Tom Haines

All aTwitter about new media

September 24, 2008 by Thomas B. Haines, Editor in Chief

I’m at the FOLIO publishing conference this week in Chicago (I visited the Garmin store–very slick and just up Michigan Avenue from the Apple store). What’s interesting about publishing conferences the last few years is that there are almost no seminars on putting ink on paper. It’s all about e-media–blogs (we’re there!), video, and social networking. Lots of talk about Twitter, Facebook, Digg, and others. Do you think AOPA should be putting content out through these channels? Do you participate? I recently set up profiles on Twitter and Facebook. Take a look. Let me know how and if you use such media. We’re anxious to know how to best communicate with you.


9 Responses to “All aTwitter about new media”

  1. Mike Bond Says:

    Twitter would be great, if its used well. You may need to have a “personal” and “professional” account setup. Aviation related tweets will be nice, going to church, not so much.

    One trap to avoid is posting to 2 services. If you post a blog entry here, don’t post to twitter that there is a new blog entry. Let RSS do its thing and notify people.

  2. Rod Rakic Says:

    Hi Tom,

    I’m a digital strategist, and a pilot. (AOPA member since 2001)

    I’d be happy to chat with you about social media anytime.

    Last week I gave a talk Chicago New Media Summit (CNMS08) about the intersection of aviation and social media, which brought me to founding myTransponder.

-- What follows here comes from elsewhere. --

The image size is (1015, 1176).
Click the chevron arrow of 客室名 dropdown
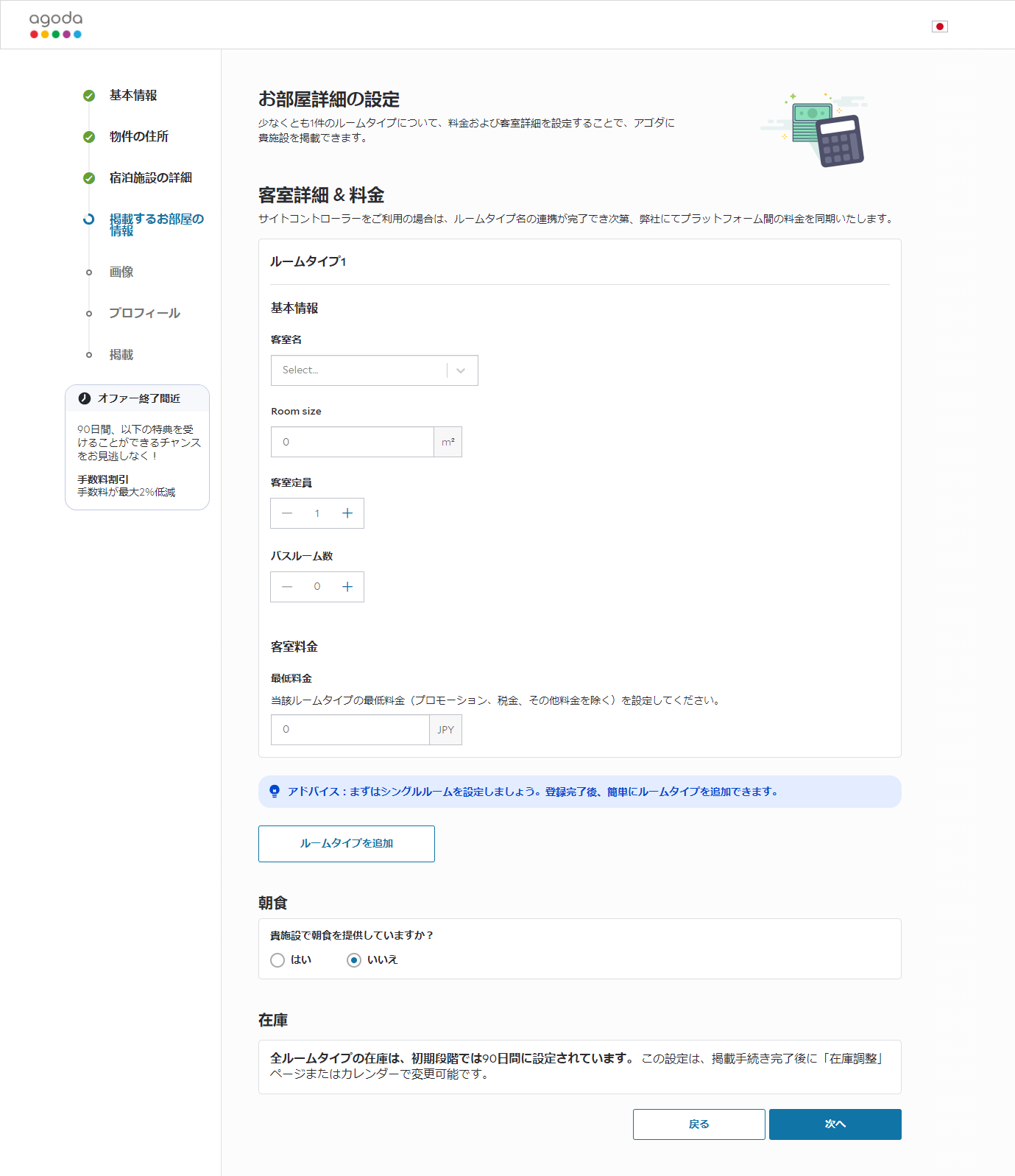click(x=461, y=370)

    building a social media utility and living to talk about it

    I hope that you may find it useful.

    Maybe we can get together if you’re still in town.



    @rodrakic on Twitter

  3. Matthew J Says:

    Yes, if done properly Twitter can really establish communications with members and open up a new form of communication, without Twitter I would not have found out about your posting on this page.

    Also to prevent someone from stealing your idea I just reserved the AOPA name, just drop me an email to this message and I will give you the account information.

  4. Sarah R Says:

    I have to disagree with Mike Bond. Not everyone uses RSS and rely on those twitter tweets to check something out. Posting that there is a new blog might be redundant for some, but not for others.

    As far as Twitter goes, I enjoy it and would definitely be interested in an AOPA account to follow.

  5. Keith Kessler Says:

    I would defiantly follow the AOPA on twitter and FaceBook.

    Twitter is a great way to send quick updates or get instant feedback.

  6. H. Michael Miley Says:

    Twitter all the way. Facebook not so much, but twitter can post to Faebook at the same time so it is a moot point anyway.

    Not only do lots of folks NOT use RSS but now there is so much out there that I find it useful to get a link in Twitter. Not: “A new blog post at” but a “we are having a discussion about XYZ at” kind of a post.

    I’d suggest you look at the approach many are taking including @MyTransponder and @ColonelTribune (Chicago Tribune) take of having a persona who leads the discussion that points back to the site for broader information. Along the way, they use (or others) for tracking responses to help see what topics hit or miss.

    Like Matthew J, I would not have found this post without a Twitter link. I also wold not have visited the site until it is time to renew. I am a heavy RSS feed user, but I don’t have your feed, so I would never have been there. Twitter, if properly used, can bring people like me to your site far more often than I do now.

  7. Todd Says:

    Glad to see AOPA continues to embrace the online technologies. I have enjoyed the AOPA Blog and would follow an AOPA or AOPA Editor’s Twitter feed for sure. Using a variety of tools like these only expands the reach of the AOPA message.

  8. T Molsey Says:

    You should definitely add these to at least facebook. As a pilot I want people to know what I do and the organizations that support the profession.

  9. Matt Says:

    I believe anyway you can promote the organization is valuable. It will help strengthen the flying community. The more pilots there are the more planes fly!